Published on January 15, 2025
Setting up Postgres and pgvector with Docker for building RAG applications
If you’re building anything that involves AI and Large Language Models (LLMs), you have likely heard of Retrieval-Augmented Generation (RAG). RAG is a technique used when building AI applications for storing and retrieving information from external sources.
A very common use case for RAG are chat with your documents
applications. These applications allow the users to upload documents and then ask questions about the documents.
For example, if you upload a very long document about a product, the application will chunk the document into smaller pieces, create vector embeddings for each piece, and store the embeddings in a database. When the user asks a question, the application will use the embeddings to find the most relevant pieces of the document, and then use the LLM to answer the question.
In this blog post, I’ll show you how you can set up Postgres with the pgvector extension in Docker for building RAG applications.
Step 1: Writing the Dockerfile
To start, we need to create a Dockerfile that will build our custom Docker image with PostgreSQL and the pg-vector extension.
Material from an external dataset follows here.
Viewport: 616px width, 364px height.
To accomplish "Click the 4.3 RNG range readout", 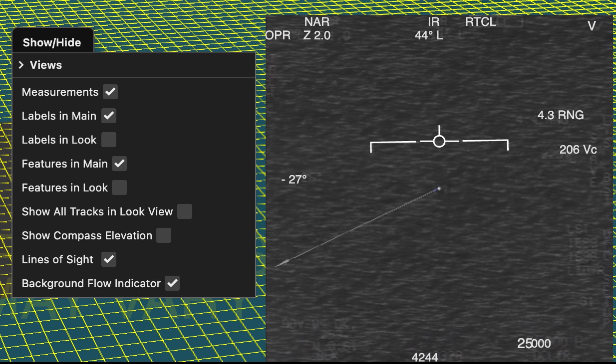I will 560,115.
Open a text editor and create a new file named Dockerfile
in your project directory. Add the following content:
# Use the official PostgreSQL 16.4 image as the base
FROM postgres:16.4
# Install build dependencies
RUN apt-get update && apt-get install -y \
build-essential \
git \
postgresql-server-dev-16
# Clone and build pgvector
RUN git clone https://github.com/pgvector/pgvector.git \
&& cd pgvector \
&& make \
&& make install
# Clean up
RUN apt-get remove -y build-essential git postgresql-server-dev-16 \
&& apt-get autoremove -y \
&& rm -rf /var/lib/apt/lists/*
This Dockerfile starts with the official PostgreSQL 16.4 image, which provides a stable and reliable base for our database. It then installs the necessary build tools and development files required to compile and install the pg-vector extension. The pgvector repository is cloned from GitHub, and the extension is built and installed using the make
command. Finally, the Dockerfile removes the unnecessary build tools to keep the final image size smaller, which is important for efficient deployment.
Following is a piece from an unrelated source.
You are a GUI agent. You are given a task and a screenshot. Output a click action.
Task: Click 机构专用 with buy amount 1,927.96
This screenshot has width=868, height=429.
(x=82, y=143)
Step 2: Building the Docker Image
With the Dockerfile ready, we can now build our custom Docker image. Open your terminal, navigate to the directory containing the Dockerfile, and run:
docker build -t postgres-pgvector .
This command tells Docker to read the Dockerfile in the current directory (represented by .
) and build an image based on its instructions. The -t
flag tags the resulting image with the name “postgres-pgvector”, making it easier to reference later. The build process may take a few minutes as it downloads the base image, installs dependencies, and compiles the pg-vector extension.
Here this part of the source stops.